Mission at the heart of the Christian faith
A summary of Pope Francis’ message for World Mission Day
World Mission Day gathers us around the person of Jesus, who continually sends us forth to proclaim the Gospel of the love of God the Father in the power of the Holy Spirit.
The Church’s mission is based on the transformative power of the Gospel. The Gospel is Good News filled with contagious joy, for it contains and offers new life: the life of the Risen Christ who, by bestowing his life-giving Spirit, becomes for us the Way who invites us to follow him with confidence and courage. In following Jesus as our Way, we experience Truth and receive his Life, which is fullness of communion with God the Father in the power of the Holy Spirit. That life sets us free from every kind of selfishness, and is a source of creativity in love.
Through the mission of the Church, Jesus Christ himself continues to evangelise and act. The Church’s mission thus makes present in history the favourable time of salvation. Through the proclamation of the Gospel, the risen Jesus becomes our contemporary, so that those who welcome him with faith and love can experience the transforming power of his Spirit, who makes humanity and creation fruitful, even as the rain does with the earth. ‘His resurrection is not an event of the past; it contains a vital power which has permeated this world. Where all seems to be dead, signs of the resurrection suddenly spring up. It is an irresistible force’ (Evangelii Gaudium, 276).
The Gospel is a Person, Jesus Christ, who continually offers himself and constantly invites those who receive him with humble and religious faith to share his life by an effective participation in the paschal mystery of his death and resurrection. Through Baptism, the Gospel becomes a source of new life, freed of the dominion of sin, enlightened and transformed by the Holy Spirit. Through Confirmation, it becomes a fortifying anointing that, through the same Spirit, points out new ways and strategies for witness and accompaniment. Through the Eucharist, it becomes food for new life, a ‘medicine of immortality’ (Ignatius of Antioch, Ad Ephesios, 20, 2).
The world vitally needs the Gospel of Jesus Christ. Through the Church, Christ continues his mission as the Good Samaritan, caring for the bleeding wounds of humanity, and as Good Shepherd, constantly seeking out those who wander along winding paths that lead nowhere. Thank God, many significant experiences continue to testify to the transformative power of the Gospel. I think of the gesture of the Dinka student who, at the cost of his own life, protected a student, from the enemy Nuer tribe, who was about to be killed. I think of that Eucharistic celebration in Kitgum, in northern Uganda, where, after brutal massacres by a rebel group, a missionary made the people repeat the words of Jesus on the cross: ‘My God, My God, why have you abandoned me?’ as an expression of the desperate cry of the brothers and sisters of the crucified Lord. For the people, that celebration was an immense source of consolation and courage.
Mission inspires a spirituality of constant exodus, pilgrimage, and exile. We are challenged ‘to go forth from our own comfort zone in order to reach all the peripheries in need of the light of the Gospel’ (Evangelii Gaudium, 20). The Church’s mission impels us to undertake a constant pilgrimage across the various deserts of life, through the different experiences of hunger and thirst for truth and justice. The Church’s mission inspires a sense of constant exile, to make us aware, in our thirst for the infinite, that we are exiles journeying towards our final home, poised between the ‘already’ and ‘not yet’ of the Kingdom of Heaven.
Carrying out our mission with Mary, Mother of Evangelisation
In carrying out our mission, let us draw inspiration from Mary, Mother of Evangelisation. Moved by the Spirit, she welcomed the Word of life in the depths of her humble faith. May the Virgin Mother help us to say our own ‘yes,’ conscious of the urgent need to make the Good News of Jesus resound in our time.
----------
ACTIVITY: Pull out the passage of the World Mission Day summary word for word, everything from "Mission inspires a spirituality" down to "Kingdom of Heaven.".

(Dataset entries)
----------
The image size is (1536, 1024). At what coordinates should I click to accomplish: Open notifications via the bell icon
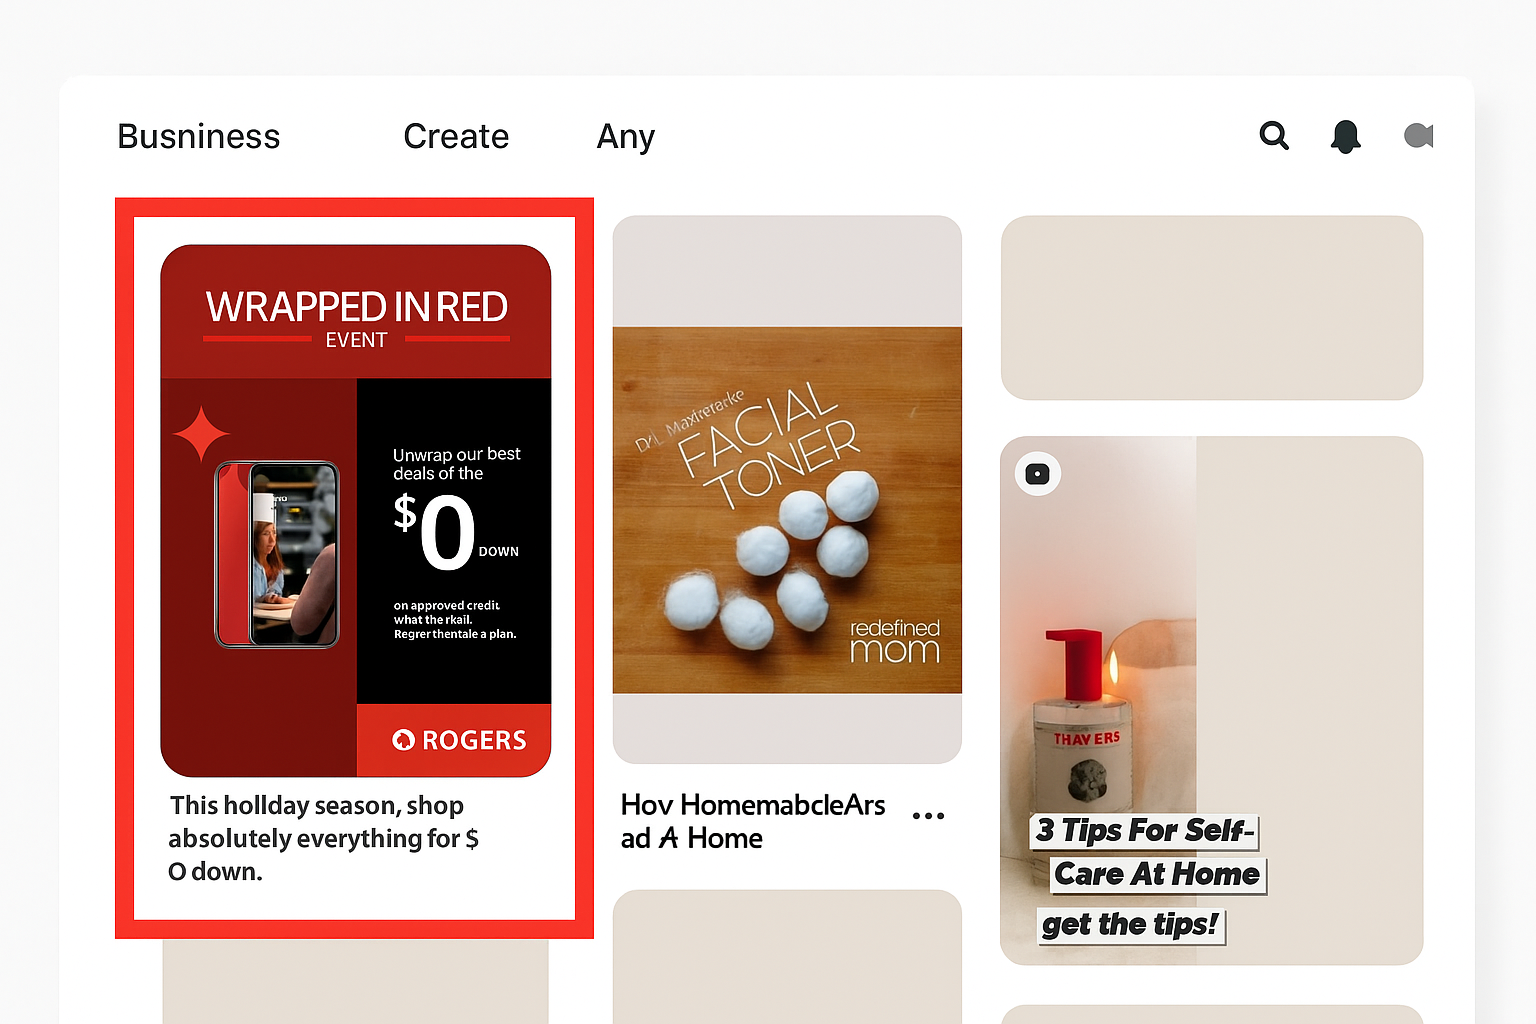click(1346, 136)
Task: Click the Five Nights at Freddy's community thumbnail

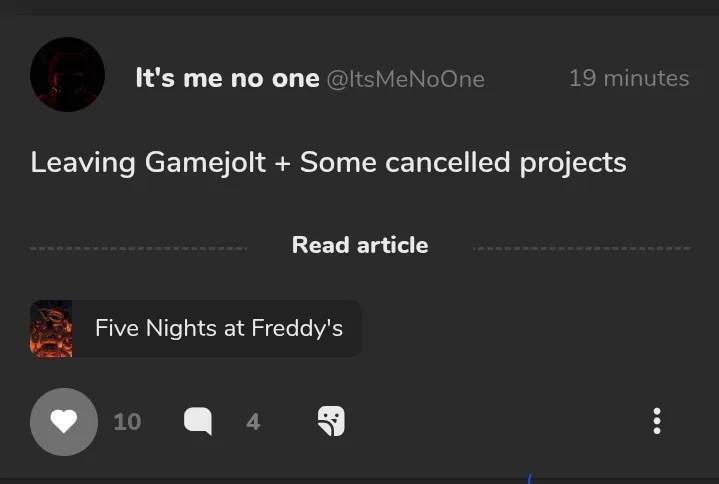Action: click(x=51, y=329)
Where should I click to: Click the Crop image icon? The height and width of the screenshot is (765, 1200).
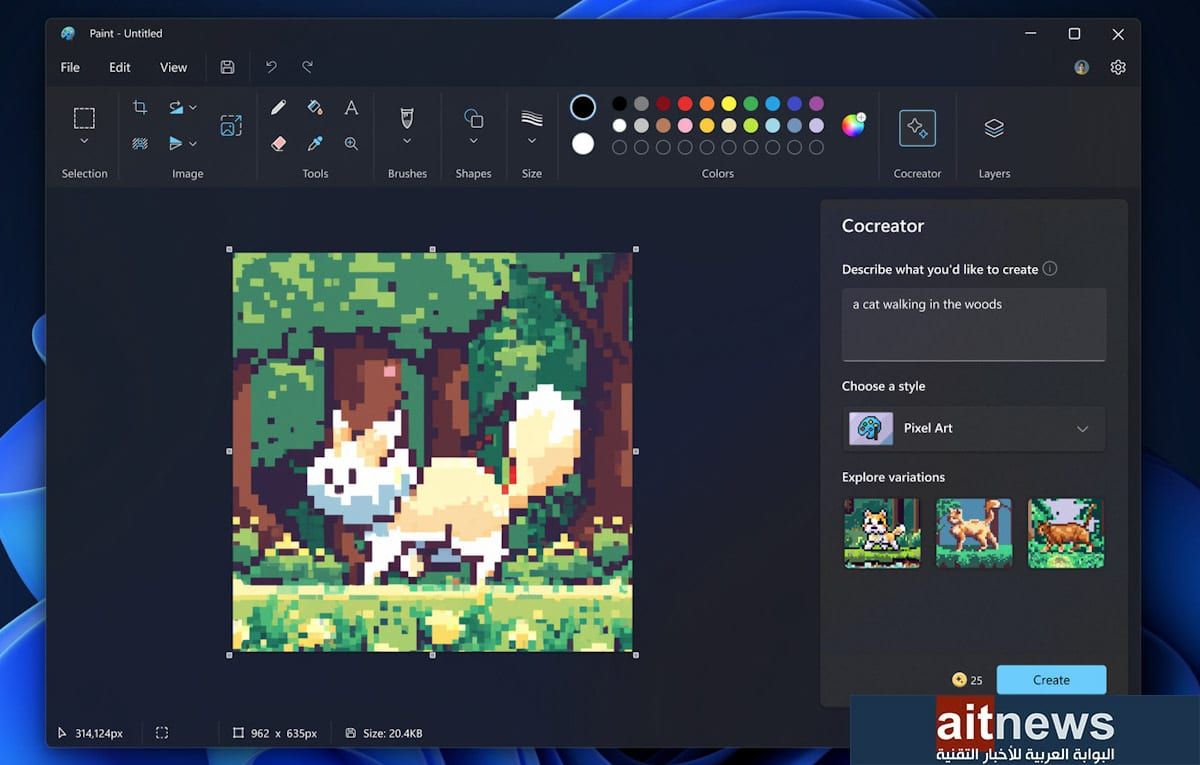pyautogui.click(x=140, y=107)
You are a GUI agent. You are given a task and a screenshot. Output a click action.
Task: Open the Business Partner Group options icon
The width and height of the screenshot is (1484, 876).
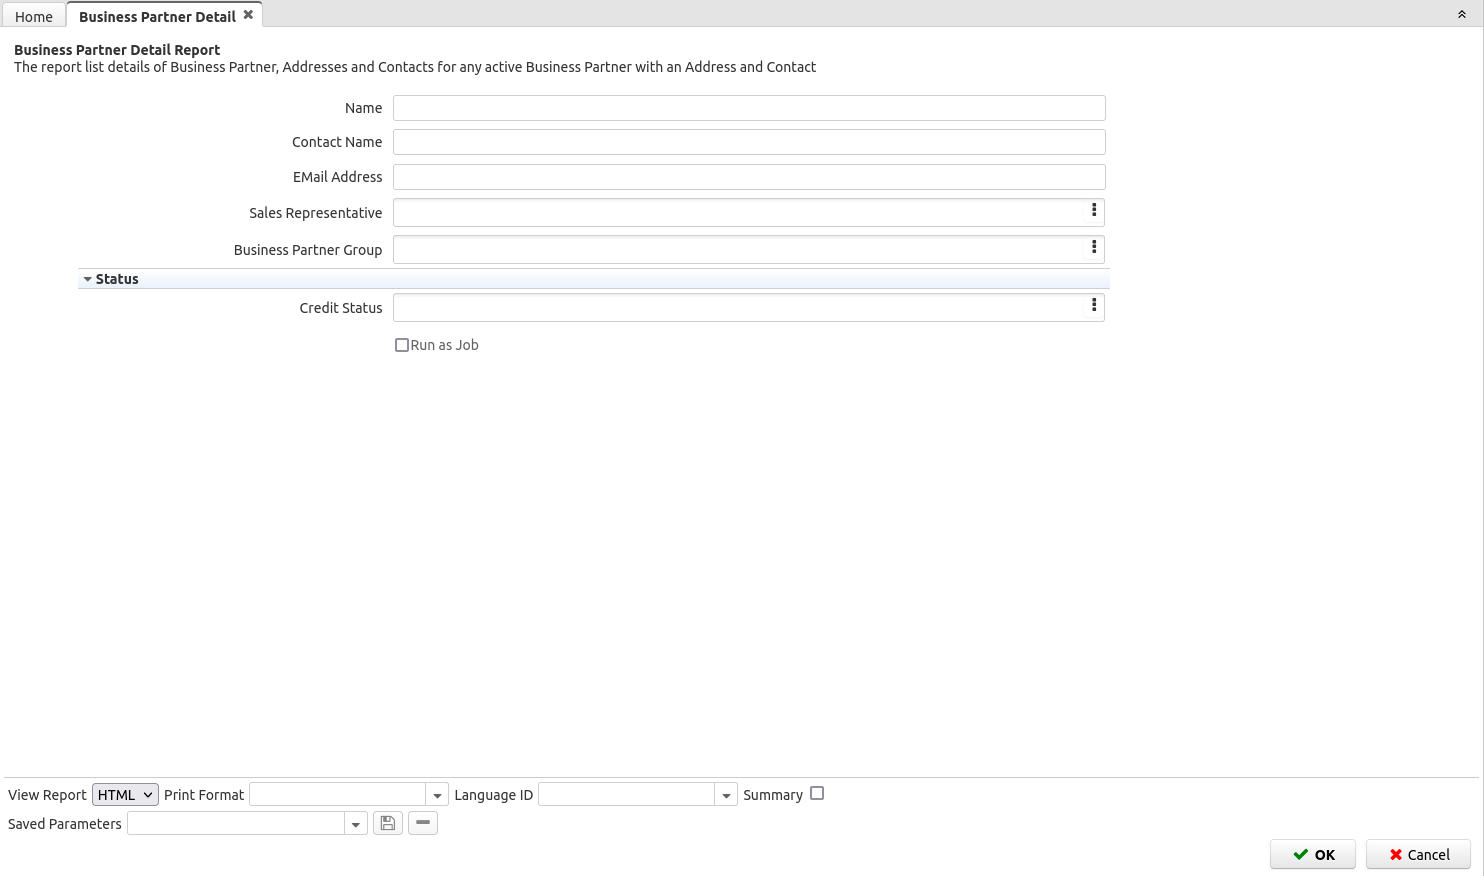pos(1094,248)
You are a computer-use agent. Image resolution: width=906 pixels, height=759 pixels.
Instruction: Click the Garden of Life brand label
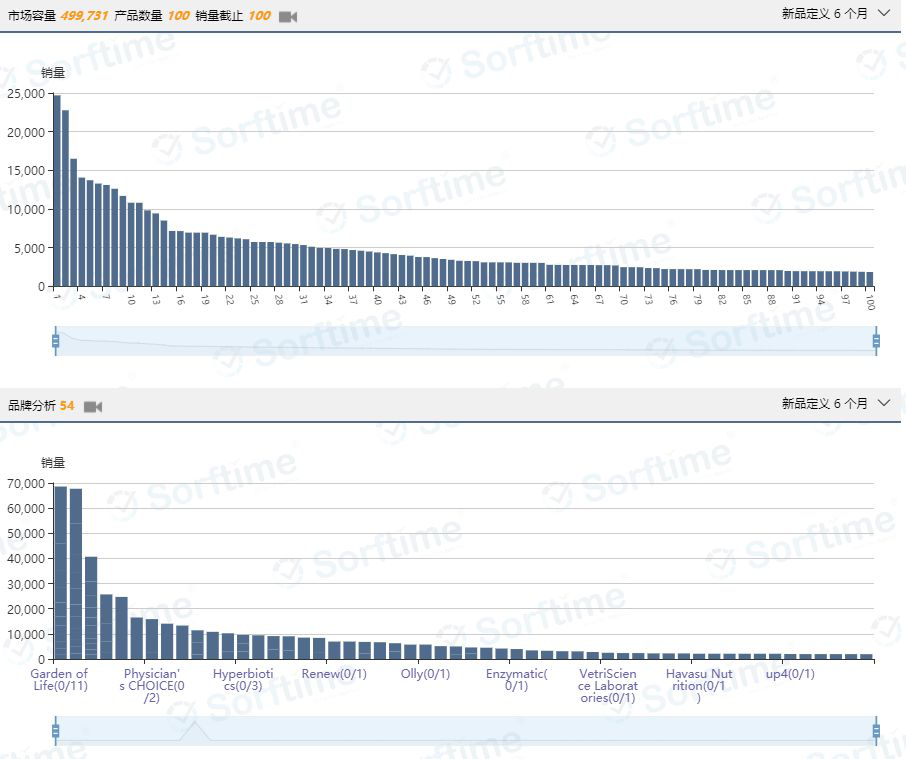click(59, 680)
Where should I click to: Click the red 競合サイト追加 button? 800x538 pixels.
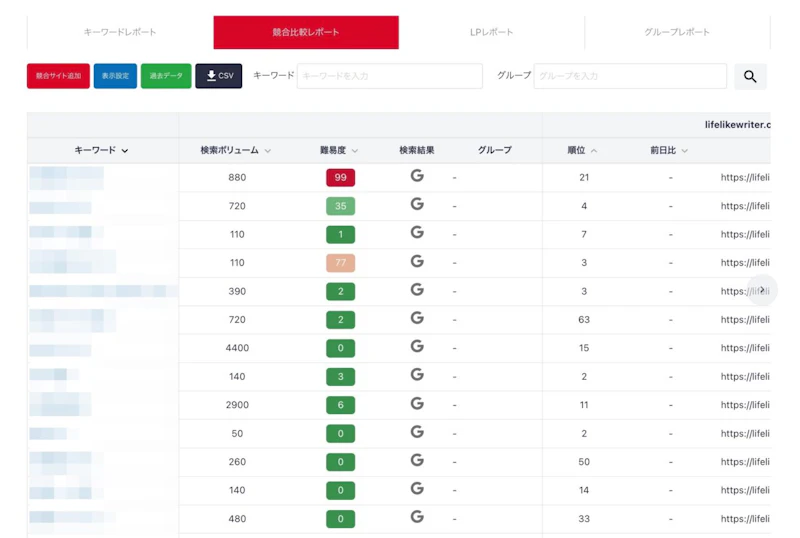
----------
RESULT OF THE TASK:
Mission inspires a spirituality of constant exodus, pilgrimage, and exile. We are challenged ‘to go forth from our own comfort zone in order to reach all the peripheries in need of the light of the Gospel’ (Evangelii Gaudium, 20). The Church’s mission impels us to undertake a constant pilgrimage across the various deserts of life, through the different experiences of hunger and thirst for truth and justice. The Church’s mission inspires a sense of constant exile, to make us aware, in our thirst for the infinite, that we are exiles journeying towards our final home, poised between the ‘already’ and ‘not yet’ of the Kingdom of Heaven.